The information below comes from the statement of deficiencies compiled by health inspectors and provided to AHCJ by the Centers for Medicare and Medicaid Services. It does not include the steps the hospital plans to take to fix the problem, known as a plan of correction. For that information, you should contact the hospital, your state health department or CMS. Accessing the document may require you to file a Freedom of Information Request. Information on doing so is available here.
|ELKHART GENERAL HOSPITAL||600 E BLVD ELKHART, IN 46514||Oct. 21, 2014|
|VIOLATION: PATIENT RIGHTS: FREE FROM ABUSE/HARASSMENT||Tag No: A0145|
|Based on document review and interview, the facility failed to develop a procedure for investigating allegations of patient abuse or mistreatment by a staff member in accordance with the patient right to be free from all forms of abuse.
1. The policy/procedures titled Victims of Abuse Plan (approved 11-13), Progressive Disciplinary Program (approved 6-11), Nursing Chain of Command (approved 11-13) and Patient Grievance Process (approved 2-13) failed to indicate a procedure for responding to allegations involving patient abuse or mistreatment by a staff member including a process for objectively investigating the allegations and for protecting patients at risk for abuse until an investigation is completed.
2. During an interview on 10-21-14 at 1700 hours, the vice president of nursing A1 confirmed that the facility lacked a written procedure for investigating allegations of patient abuse by a staff member.
|VIOLATION: PATIENT RIGHTS: GRIEVANCES||Tag No: A0118|
|Based on document review and interview, the facility failed to follow its grievance policy for 1 of 4 (patient 27) grievances reviewed.
1. The policy/procedure Patient Grievance Process (approved 2-13) indicated the following: "The manager and/or director review the medical record (MR), conduct a formal investigation and query other members of the healthcare team that have been involved in the care of the patient. "
2. On 10-21-14 at 0915 hours, the risk manager A2 and the director of performance improvement A3 were requested to provide all documentation related to a grievance initially received by the facility on 8-12-14 from patient 27.

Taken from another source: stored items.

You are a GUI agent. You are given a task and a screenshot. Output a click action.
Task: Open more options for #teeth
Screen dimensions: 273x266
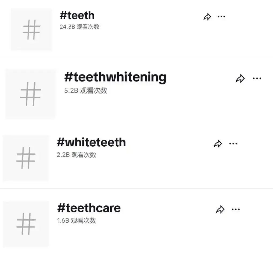221,17
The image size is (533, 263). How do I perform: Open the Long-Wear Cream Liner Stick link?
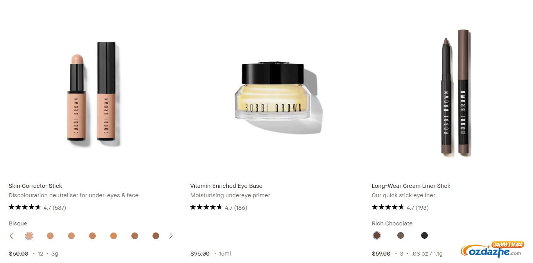411,186
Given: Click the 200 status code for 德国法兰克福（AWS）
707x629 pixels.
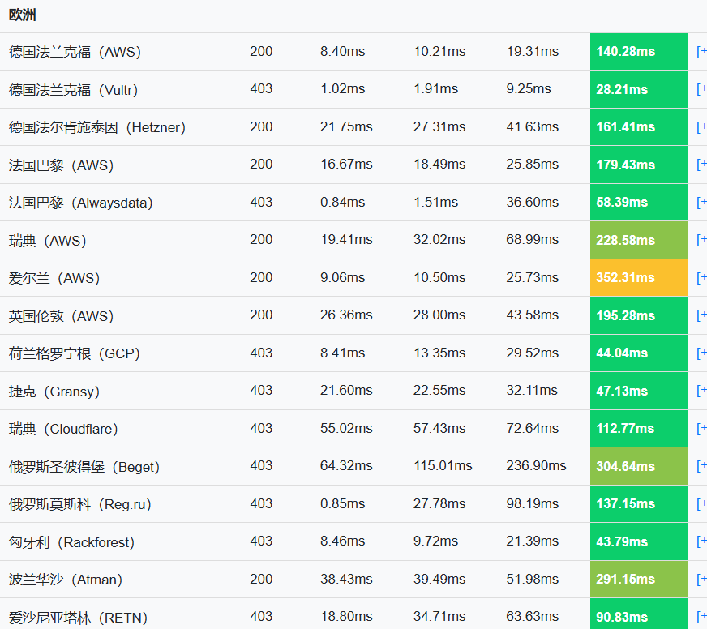Looking at the screenshot, I should pos(261,51).
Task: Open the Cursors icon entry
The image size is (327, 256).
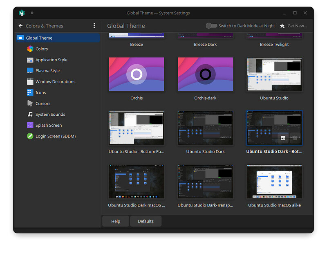Action: (x=30, y=103)
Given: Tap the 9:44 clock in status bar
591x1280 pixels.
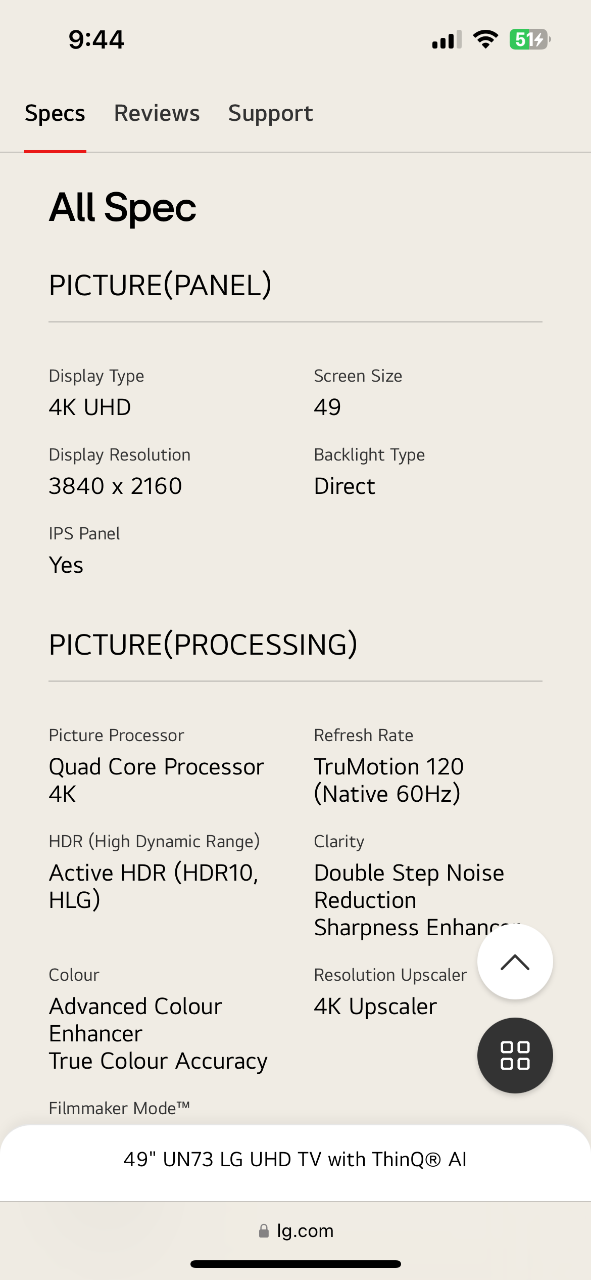Looking at the screenshot, I should coord(96,39).
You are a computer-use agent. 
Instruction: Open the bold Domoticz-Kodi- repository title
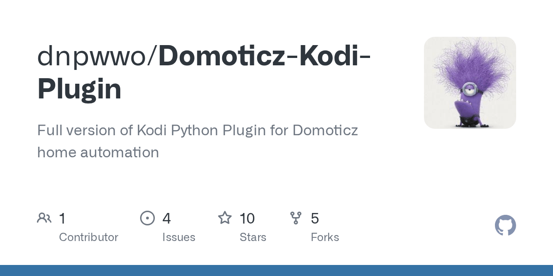[x=265, y=55]
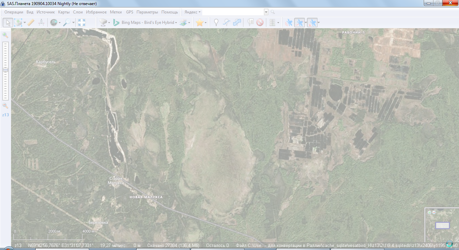Viewport: 459px width, 250px height.
Task: Select the ruler distance measurement tool
Action: tap(31, 23)
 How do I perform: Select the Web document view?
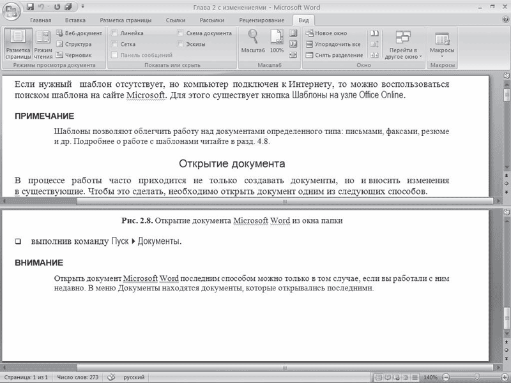[79, 33]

3. The 8-12-14 grievance documentation provided for review lacked evidence of a formal investigative process including documentation of interviews with staff identified in the MR or related to a resolution of the issues.
4. On 10-21-14 at 1325 hours, nursing director A7 and the director of performance improvement A3 were requested to provide additional documentation to validate the investigation process including any findings from interviews conducted with staff identified in the MR or associated with the facility response for resolving the issue(s) or concern(s) and none was provided prior to exit.
5. During an interview on 10-21-14 at 1325 hours, nursing director A7 confirmed that they (A7) conducted a brief interview with a nurse associated with the issue(s) or concern(s) and confirmed that no documentation of the interview was available.